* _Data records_
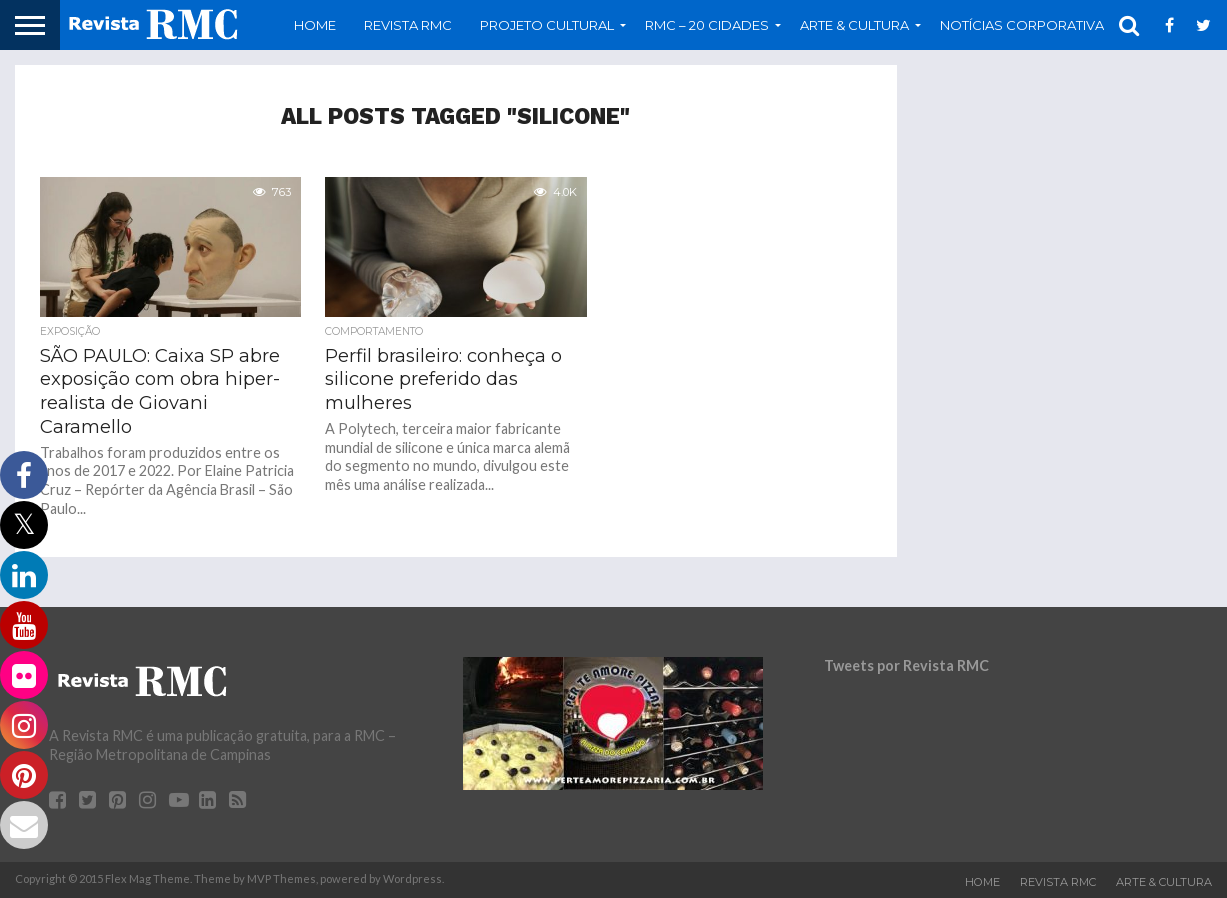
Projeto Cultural (547, 25)
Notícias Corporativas (1026, 25)
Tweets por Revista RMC (906, 665)
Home (315, 25)
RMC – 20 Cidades (707, 25)
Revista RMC (408, 25)
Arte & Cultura (854, 25)
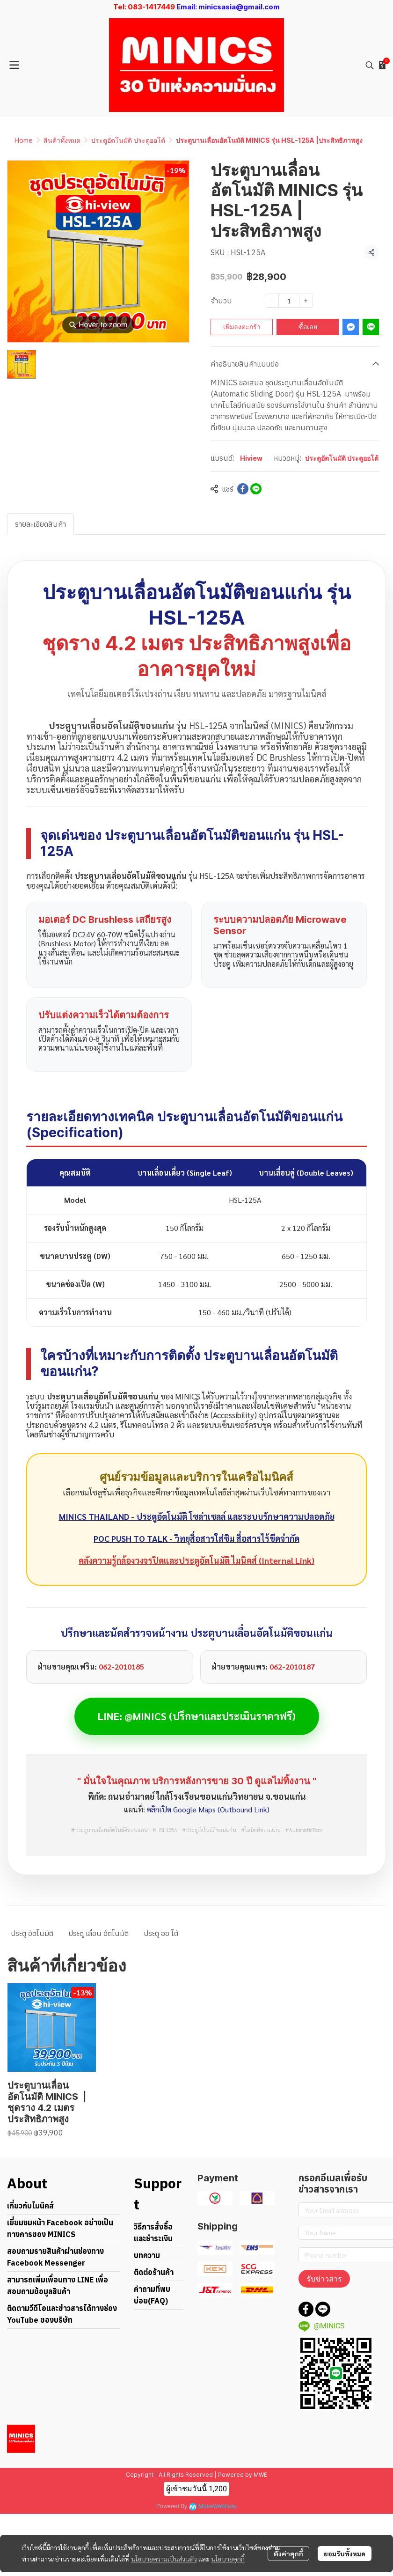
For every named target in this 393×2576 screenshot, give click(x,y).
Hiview (251, 458)
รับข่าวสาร (324, 2278)
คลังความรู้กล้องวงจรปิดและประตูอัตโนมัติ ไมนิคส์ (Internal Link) (196, 1560)
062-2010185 (121, 1666)
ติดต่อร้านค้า (154, 2272)
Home (24, 140)
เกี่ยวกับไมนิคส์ (30, 2205)
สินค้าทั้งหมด (62, 140)
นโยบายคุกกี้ (228, 2558)
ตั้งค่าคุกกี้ (288, 2553)
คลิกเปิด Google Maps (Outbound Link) (208, 1809)
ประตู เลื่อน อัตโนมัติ (98, 1933)
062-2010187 (292, 1666)
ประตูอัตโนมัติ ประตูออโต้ (128, 140)
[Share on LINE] (256, 488)
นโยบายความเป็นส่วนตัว (164, 2558)
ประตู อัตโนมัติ (32, 1933)
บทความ (147, 2255)
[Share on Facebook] (242, 488)
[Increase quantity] (306, 300)
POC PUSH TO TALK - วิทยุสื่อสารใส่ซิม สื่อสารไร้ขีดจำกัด (196, 1538)
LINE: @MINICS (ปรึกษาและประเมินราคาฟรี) (197, 1715)
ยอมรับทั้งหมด (344, 2553)
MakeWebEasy (217, 2506)
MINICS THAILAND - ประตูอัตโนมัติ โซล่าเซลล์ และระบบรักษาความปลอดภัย (197, 1516)
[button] (369, 65)
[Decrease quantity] (271, 300)
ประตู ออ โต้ (161, 1933)
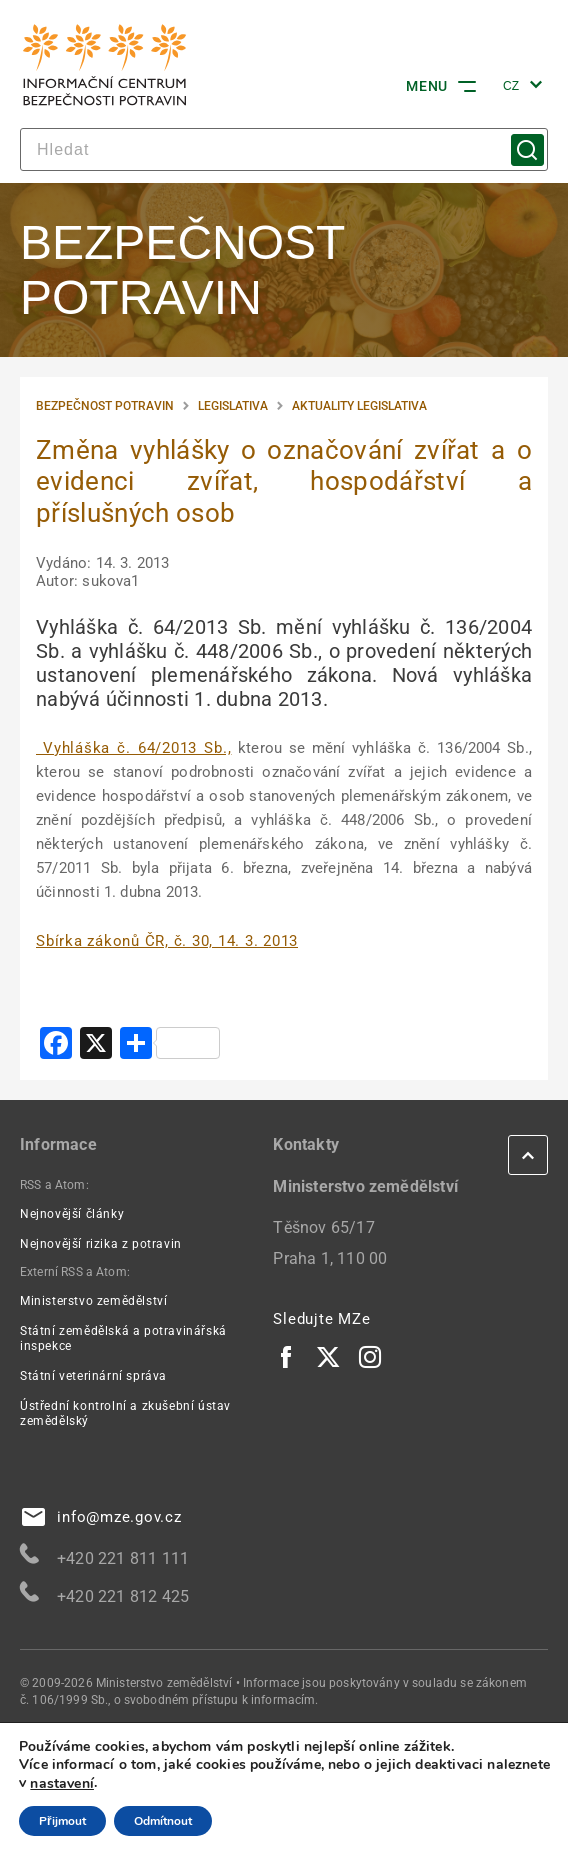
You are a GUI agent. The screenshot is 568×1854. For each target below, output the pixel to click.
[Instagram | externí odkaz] (371, 1356)
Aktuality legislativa (359, 406)
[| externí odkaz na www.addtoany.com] (170, 1045)
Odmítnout (163, 1821)
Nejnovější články (72, 1214)
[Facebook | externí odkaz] (287, 1356)
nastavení (62, 1784)
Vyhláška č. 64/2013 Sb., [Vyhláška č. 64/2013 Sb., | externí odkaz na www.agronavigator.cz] (133, 748)
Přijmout (62, 1821)
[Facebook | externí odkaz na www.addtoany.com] (56, 1045)
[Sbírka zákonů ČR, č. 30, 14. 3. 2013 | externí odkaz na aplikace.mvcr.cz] (167, 941)
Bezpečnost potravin (105, 406)
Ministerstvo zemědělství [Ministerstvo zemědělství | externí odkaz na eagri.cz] (93, 1301)
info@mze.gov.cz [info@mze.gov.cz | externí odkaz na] (102, 1517)
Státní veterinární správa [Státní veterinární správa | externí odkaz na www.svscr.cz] (93, 1376)
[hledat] (284, 149)
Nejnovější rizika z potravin (101, 1244)
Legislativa (233, 406)
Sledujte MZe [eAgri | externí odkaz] (321, 1319)
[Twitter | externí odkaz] (329, 1356)
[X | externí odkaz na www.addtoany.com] (96, 1045)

* _TASK INSTRUCTIONS_
Copy the lines between the one holding "เกี่ยวกับไมนิคส์ (30, 2205)" and the one holding "[Share on Facebook] (242, 488)", inclusive, without any changes.

* _SOLUTION FOR THIS PROBLEM_
เกี่ยวกับไมนิคส์ (30, 2205)
สินค้าทั้งหมด (62, 140)
นโยบายคุกกี้ (228, 2558)
ตั้งค่าคุกกี้ (288, 2553)
คลิกเปิด Google Maps (Outbound Link) (208, 1809)
ประตู เลื่อน อัตโนมัติ (98, 1933)
062-2010187 (292, 1666)
ประตูอัตโนมัติ ประตูออโต้ (128, 140)
[Share on LINE] (256, 488)
นโยบายความเป็นส่วนตัว (164, 2558)
ประตู อัตโนมัติ (32, 1933)
บทความ (147, 2255)
[Share on Facebook] (242, 488)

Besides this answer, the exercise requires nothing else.